» What the task asks
Return every record below exactly as written.

» Record excerpts
※

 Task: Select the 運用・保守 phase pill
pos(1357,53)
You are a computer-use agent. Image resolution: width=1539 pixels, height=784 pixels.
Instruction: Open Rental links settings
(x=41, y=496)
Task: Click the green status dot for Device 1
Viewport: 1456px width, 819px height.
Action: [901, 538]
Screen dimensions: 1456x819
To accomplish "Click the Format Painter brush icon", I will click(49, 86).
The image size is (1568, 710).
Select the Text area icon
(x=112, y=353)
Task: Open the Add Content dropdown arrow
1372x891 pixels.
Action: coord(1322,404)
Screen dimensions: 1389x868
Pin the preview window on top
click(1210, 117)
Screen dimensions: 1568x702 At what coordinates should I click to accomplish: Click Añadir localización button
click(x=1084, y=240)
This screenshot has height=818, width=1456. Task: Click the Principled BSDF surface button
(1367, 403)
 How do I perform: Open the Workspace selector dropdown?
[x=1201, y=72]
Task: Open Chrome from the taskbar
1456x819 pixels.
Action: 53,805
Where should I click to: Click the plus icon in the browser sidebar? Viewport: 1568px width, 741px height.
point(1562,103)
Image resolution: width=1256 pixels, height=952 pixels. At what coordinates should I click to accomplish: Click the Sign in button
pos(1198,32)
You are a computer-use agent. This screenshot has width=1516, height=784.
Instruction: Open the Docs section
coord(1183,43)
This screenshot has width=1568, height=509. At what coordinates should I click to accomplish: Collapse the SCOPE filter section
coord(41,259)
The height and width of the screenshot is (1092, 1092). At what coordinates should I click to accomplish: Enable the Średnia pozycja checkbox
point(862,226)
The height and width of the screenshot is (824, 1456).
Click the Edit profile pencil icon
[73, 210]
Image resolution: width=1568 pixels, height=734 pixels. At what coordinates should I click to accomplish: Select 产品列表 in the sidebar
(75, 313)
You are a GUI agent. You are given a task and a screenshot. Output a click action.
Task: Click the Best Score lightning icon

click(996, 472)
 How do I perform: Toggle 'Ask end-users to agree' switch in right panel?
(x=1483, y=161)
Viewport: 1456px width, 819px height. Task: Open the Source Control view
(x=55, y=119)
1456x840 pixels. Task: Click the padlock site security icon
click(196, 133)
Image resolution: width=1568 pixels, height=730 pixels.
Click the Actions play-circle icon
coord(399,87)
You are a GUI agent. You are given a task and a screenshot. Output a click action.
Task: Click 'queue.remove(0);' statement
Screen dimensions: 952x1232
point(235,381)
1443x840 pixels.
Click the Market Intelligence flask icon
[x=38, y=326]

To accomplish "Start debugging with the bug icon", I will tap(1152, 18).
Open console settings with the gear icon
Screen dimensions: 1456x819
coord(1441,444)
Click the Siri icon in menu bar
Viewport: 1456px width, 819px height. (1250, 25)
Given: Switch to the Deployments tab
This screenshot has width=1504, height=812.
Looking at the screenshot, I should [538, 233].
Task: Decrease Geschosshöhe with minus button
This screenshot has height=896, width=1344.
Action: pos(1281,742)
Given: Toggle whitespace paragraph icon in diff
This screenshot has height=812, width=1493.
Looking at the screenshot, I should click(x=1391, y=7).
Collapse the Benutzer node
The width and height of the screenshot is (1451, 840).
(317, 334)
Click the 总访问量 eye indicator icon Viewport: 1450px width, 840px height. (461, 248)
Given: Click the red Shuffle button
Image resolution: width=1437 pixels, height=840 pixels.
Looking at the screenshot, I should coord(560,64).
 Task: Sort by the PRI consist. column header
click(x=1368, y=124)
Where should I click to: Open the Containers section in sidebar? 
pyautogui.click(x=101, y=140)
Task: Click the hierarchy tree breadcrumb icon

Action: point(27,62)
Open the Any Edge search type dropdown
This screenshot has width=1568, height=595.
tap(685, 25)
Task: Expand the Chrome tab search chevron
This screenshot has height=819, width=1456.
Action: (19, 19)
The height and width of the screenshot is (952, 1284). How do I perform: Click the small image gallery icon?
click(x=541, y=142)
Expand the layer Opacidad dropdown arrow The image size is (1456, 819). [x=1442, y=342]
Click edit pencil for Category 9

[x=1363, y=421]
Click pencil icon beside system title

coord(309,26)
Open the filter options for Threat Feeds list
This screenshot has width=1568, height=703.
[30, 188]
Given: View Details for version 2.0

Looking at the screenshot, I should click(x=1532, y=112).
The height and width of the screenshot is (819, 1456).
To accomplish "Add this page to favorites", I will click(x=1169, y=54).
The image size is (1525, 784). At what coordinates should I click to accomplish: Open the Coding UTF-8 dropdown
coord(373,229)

※

» Answer to this exercise
 Task: Select the 運用・保守 phase pill
pos(1357,53)
You are a computer-use agent. Image resolution: width=1539 pixels, height=784 pixels.
Instruction: Open Rental links settings
(x=41, y=496)
Task: Click the green status dot for Device 1
Viewport: 1456px width, 819px height.
Action: [901, 538]
Screen dimensions: 1456x819
To accomplish "Click the Format Painter brush icon", I will click(49, 86).
The image size is (1568, 710).
Select the Text area icon
(x=112, y=353)
Task: Open the Add Content dropdown arrow
1372x891 pixels.
Action: coord(1322,404)
Screen dimensions: 1389x868
Pin the preview window on top
click(1210, 117)
Screen dimensions: 1568x702 At what coordinates should I click to accomplish: Click Añadir localización button
click(x=1084, y=240)
This screenshot has height=818, width=1456. Task: Click the Principled BSDF surface button
(1367, 403)
 How do I perform: Open the Workspace selector dropdown?
[x=1201, y=72]
Task: Open Chrome from the taskbar
1456x819 pixels.
Action: 53,805
Where should I click to: Click the plus icon in the browser sidebar? Viewport: 1568px width, 741px height.
point(1562,103)
Image resolution: width=1256 pixels, height=952 pixels. At what coordinates should I click to accomplish: Click the Sign in button
pos(1198,32)
You are a computer-use agent. This screenshot has width=1516, height=784.
Instruction: Open the Docs section
coord(1183,43)
This screenshot has width=1568, height=509. At what coordinates should I click to accomplish: Collapse the SCOPE filter section
coord(41,259)
The height and width of the screenshot is (1092, 1092). At what coordinates should I click to accomplish: Enable the Średnia pozycja checkbox
point(862,226)
The height and width of the screenshot is (824, 1456).
Click the Edit profile pencil icon
[73, 210]
Image resolution: width=1568 pixels, height=734 pixels. At what coordinates should I click to accomplish: Select 产品列表 in the sidebar
(75, 313)
You are a GUI agent. You are given a task and a screenshot. Output a click action.
Task: Click the Best Score lightning icon

click(996, 472)
 How do I perform: Toggle 'Ask end-users to agree' switch in right panel?
(x=1483, y=161)
Viewport: 1456px width, 819px height. Task: Open the Source Control view
(x=55, y=119)
1456x840 pixels. Task: Click the padlock site security icon
click(196, 133)
Image resolution: width=1568 pixels, height=730 pixels.
Click the Actions play-circle icon
coord(399,87)
You are a GUI agent. You are given a task and a screenshot. Output a click action.
Task: Click 'queue.remove(0);' statement
Screen dimensions: 952x1232
point(235,381)
1443x840 pixels.
Click the Market Intelligence flask icon
[x=38, y=326]

To accomplish "Start debugging with the bug icon", I will tap(1152, 18).
Open console settings with the gear icon
Screen dimensions: 1456x819
coord(1441,444)
Click the Siri icon in menu bar
Viewport: 1456px width, 819px height. (1250, 25)
Given: Switch to the Deployments tab
This screenshot has width=1504, height=812.
Looking at the screenshot, I should [538, 233].
Task: Decrease Geschosshöhe with minus button
This screenshot has height=896, width=1344.
Action: pos(1281,742)
Given: Toggle whitespace paragraph icon in diff
This screenshot has height=812, width=1493.
Looking at the screenshot, I should click(x=1391, y=7).
Collapse the Benutzer node
The width and height of the screenshot is (1451, 840).
(317, 334)
Click the 总访问量 eye indicator icon Viewport: 1450px width, 840px height. (461, 248)
Given: Click the red Shuffle button
Image resolution: width=1437 pixels, height=840 pixels.
Looking at the screenshot, I should coord(560,64).
 Task: Sort by the PRI consist. column header
click(x=1368, y=124)
Where should I click to: Open the Containers section in sidebar? 
pyautogui.click(x=101, y=140)
Task: Click the hierarchy tree breadcrumb icon

Action: point(27,62)
Open the Any Edge search type dropdown
This screenshot has width=1568, height=595.
tap(685, 25)
Task: Expand the Chrome tab search chevron
This screenshot has height=819, width=1456.
Action: (19, 19)
The height and width of the screenshot is (952, 1284). How do I perform: Click the small image gallery icon?
click(x=541, y=142)
Expand the layer Opacidad dropdown arrow The image size is (1456, 819). [x=1442, y=342]
Click edit pencil for Category 9

[x=1363, y=421]
Click pencil icon beside system title

coord(309,26)
Open the filter options for Threat Feeds list
This screenshot has width=1568, height=703.
[30, 188]
Given: View Details for version 2.0

Looking at the screenshot, I should click(x=1532, y=112).
The height and width of the screenshot is (819, 1456).
To accomplish "Add this page to favorites", I will click(x=1169, y=54).
The image size is (1525, 784). At what coordinates should I click to accomplish: Open the Coding UTF-8 dropdown
coord(373,229)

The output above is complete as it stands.